In the general overview, you can select the pipeline and pipeline run you want to explore. You will be able to see the different components that were run in the pipeline run and get an overview of your latest runs.

data explorer

Dataset Explorer#

The data explorer shows an interactive table of the loaded fields from a given component. In this you can:

  • Browse through different parts of the data
  • Visualize images
  • Search for specific rows using a search query
  • Visualize long documents using a document viewer
  • Compare different pipeline runs (coming soon!)

data explorer

The image explorer tab enables the user to choose one of the image columns and analyse these images.

Numerical Analysis#

The numerical analysis tab shows global statistics of the numerical columns of the loaded subset ( mean, std, percentiles, ...).

How to use?#

You can setup the data explorer container with the fondant explore CLI command, which is installed together with the Fondant python package.

fondant explore --base_path $BASE_PATH
from fondant.explore import run_explorer_app

BASE_PATH = "your_base_path"
run_explorer_app(base_path=BASE_PATH)

Where the base path can be either a local or remote base path.
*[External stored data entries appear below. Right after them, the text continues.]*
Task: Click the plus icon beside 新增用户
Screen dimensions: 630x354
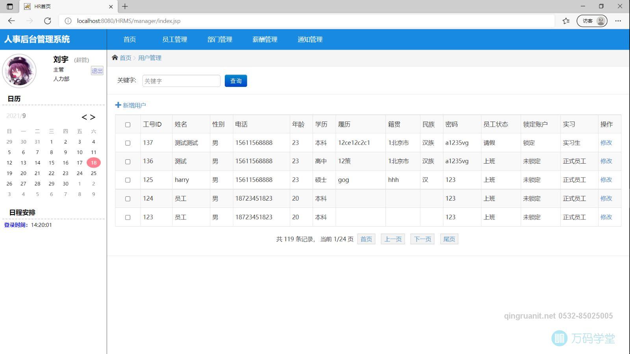Action: click(119, 105)
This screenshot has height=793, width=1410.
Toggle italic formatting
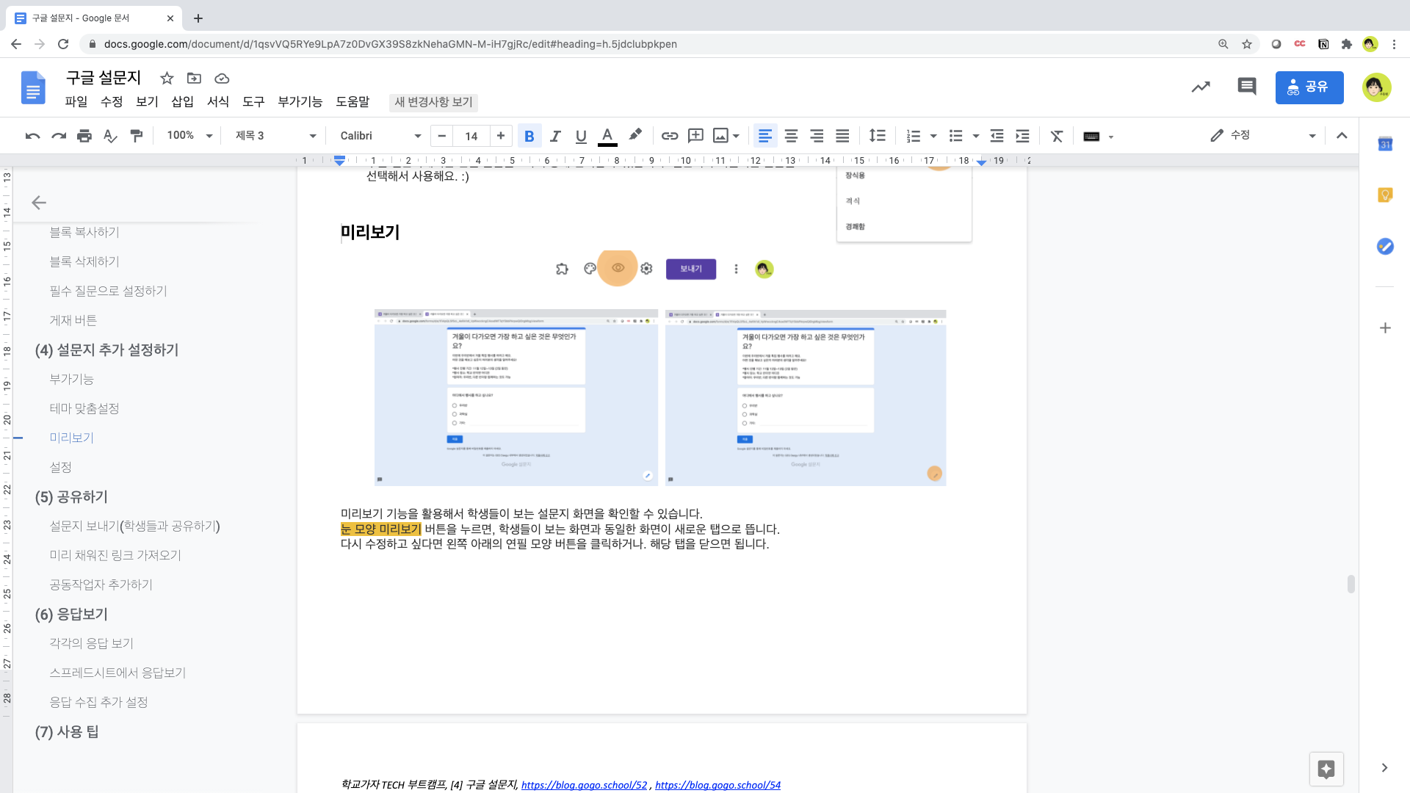[555, 136]
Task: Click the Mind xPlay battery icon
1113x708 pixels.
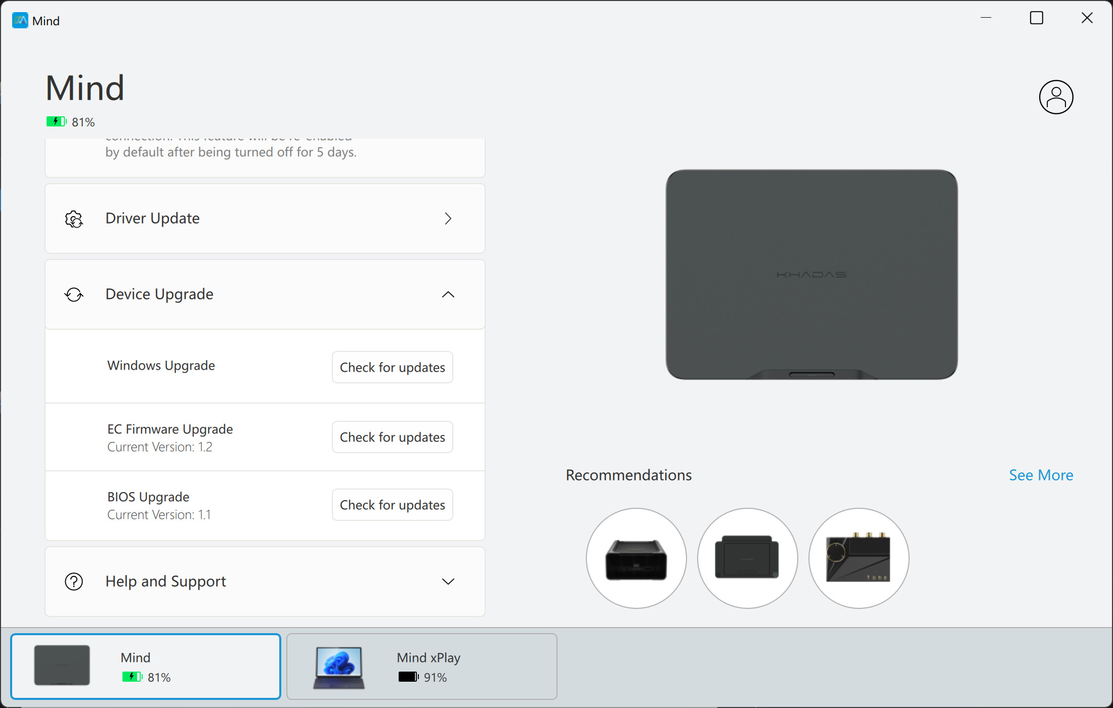Action: (408, 677)
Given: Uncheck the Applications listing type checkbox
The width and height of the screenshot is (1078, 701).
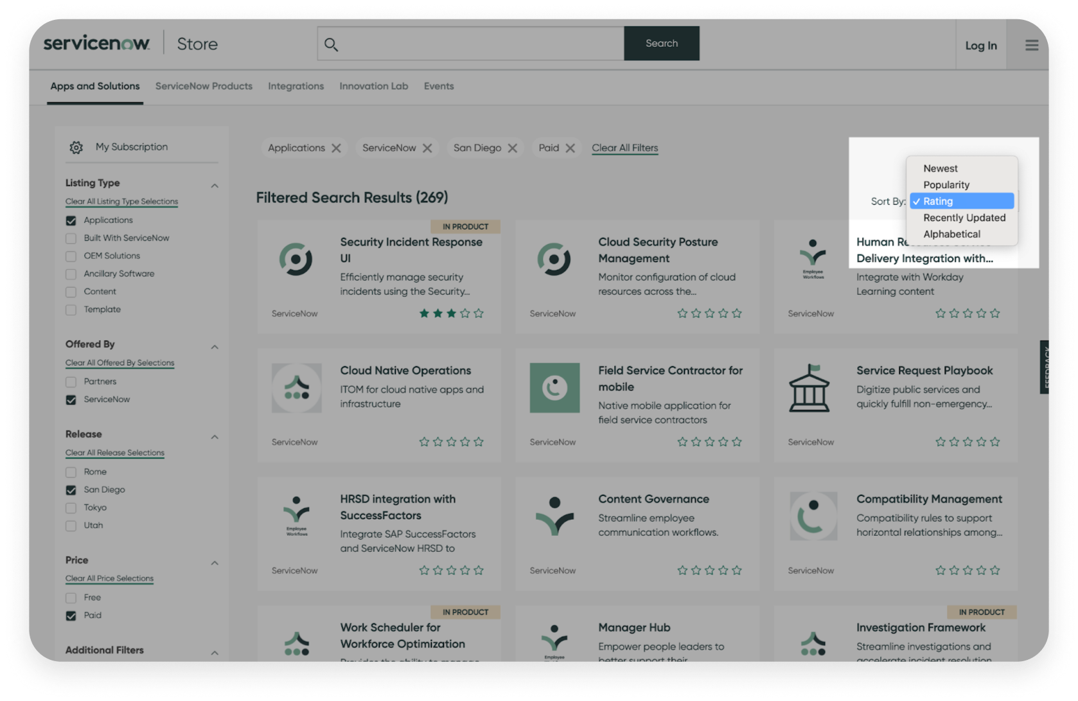Looking at the screenshot, I should [71, 220].
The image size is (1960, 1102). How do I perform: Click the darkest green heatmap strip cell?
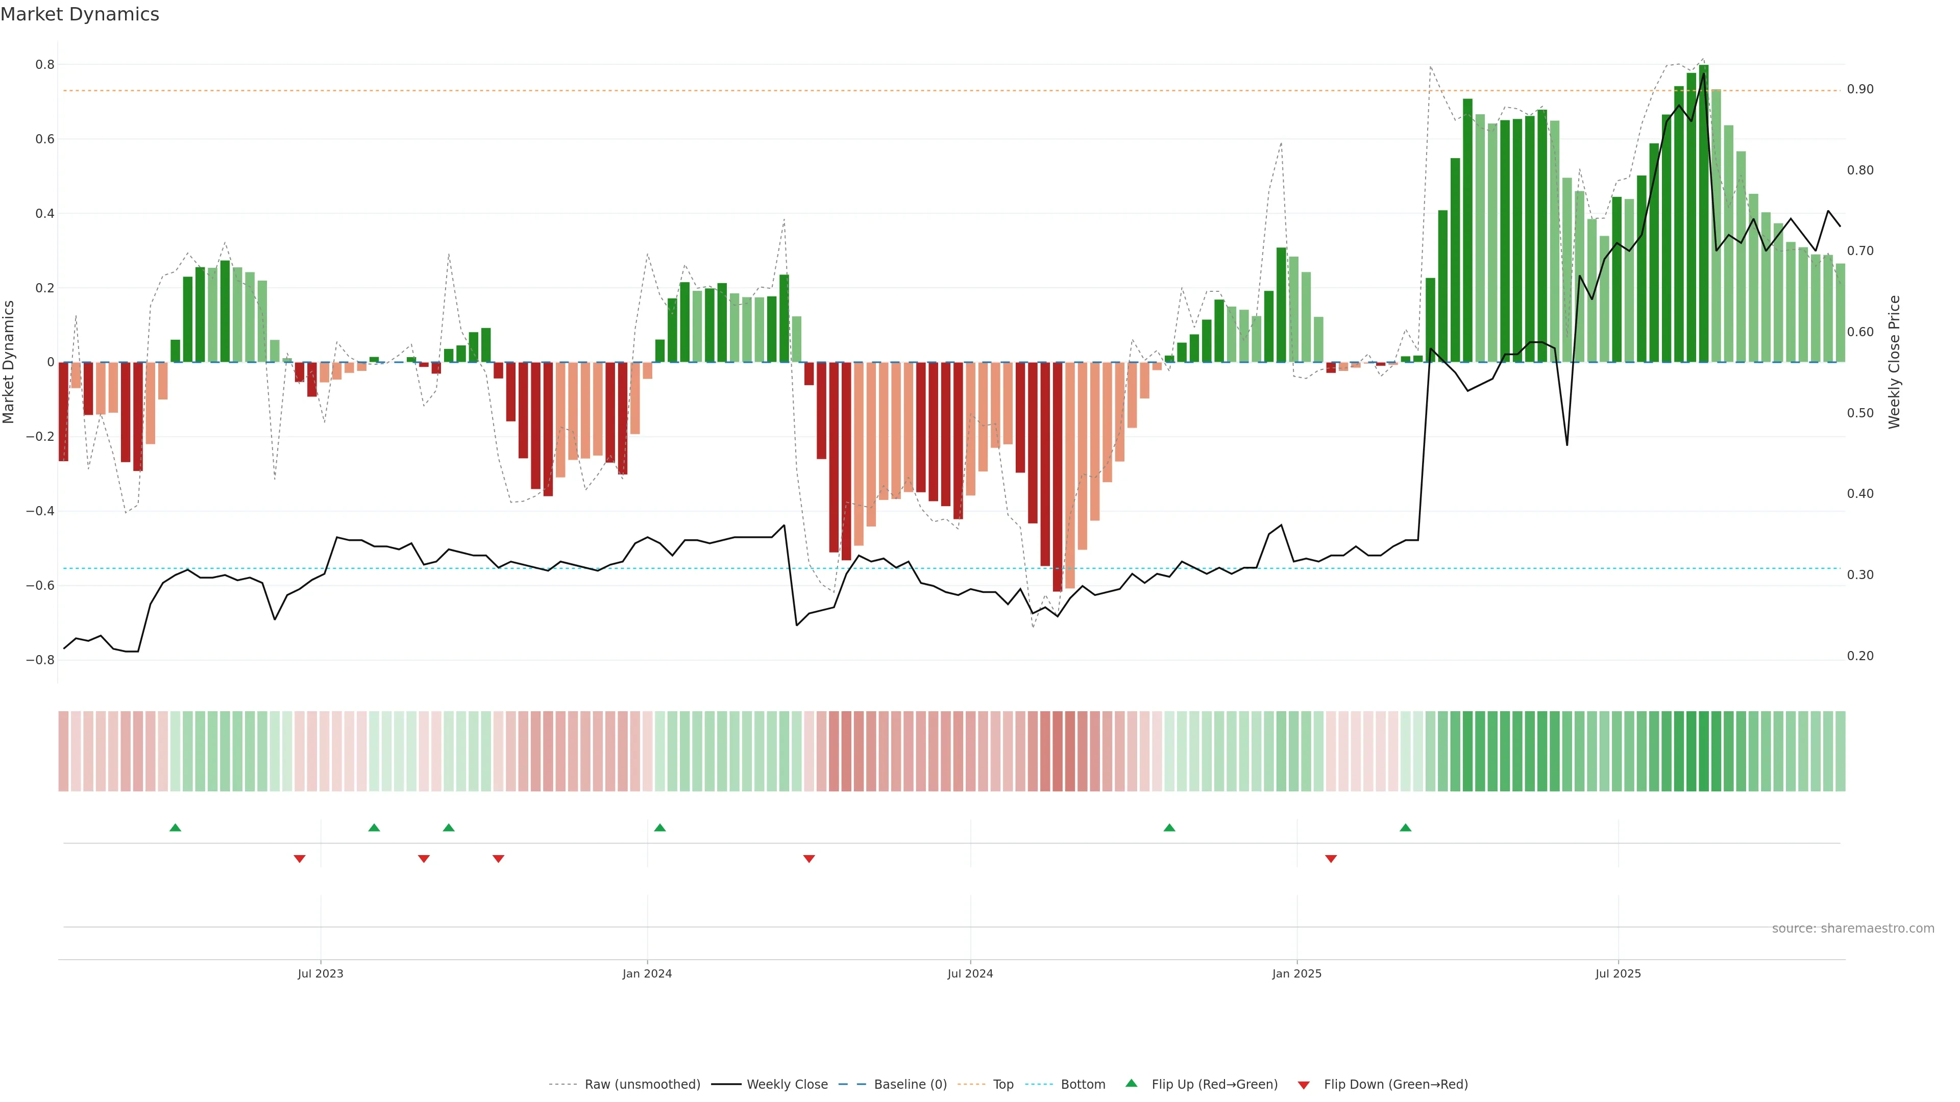tap(1704, 751)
Make sure to pass the proper mount credentials arguments when using a remote base path or a local base path that references remote datasets. You can do that either with --auth-gcp, --auth-aws or --auth-azure to mount your default local cloud credentials to the pipeline. Or You can also use the --extra-volumnes flag to specify credentials or local files you need to mount.

Example:

export BASE_PATH=gs://foo/bar
fondant explore --base_path $BASE_PATH
from fondant.explore import run_explorer_app

BASE_PATH = "gs://foo/bar"
run_explorer_app(base_path=BASE_PATH)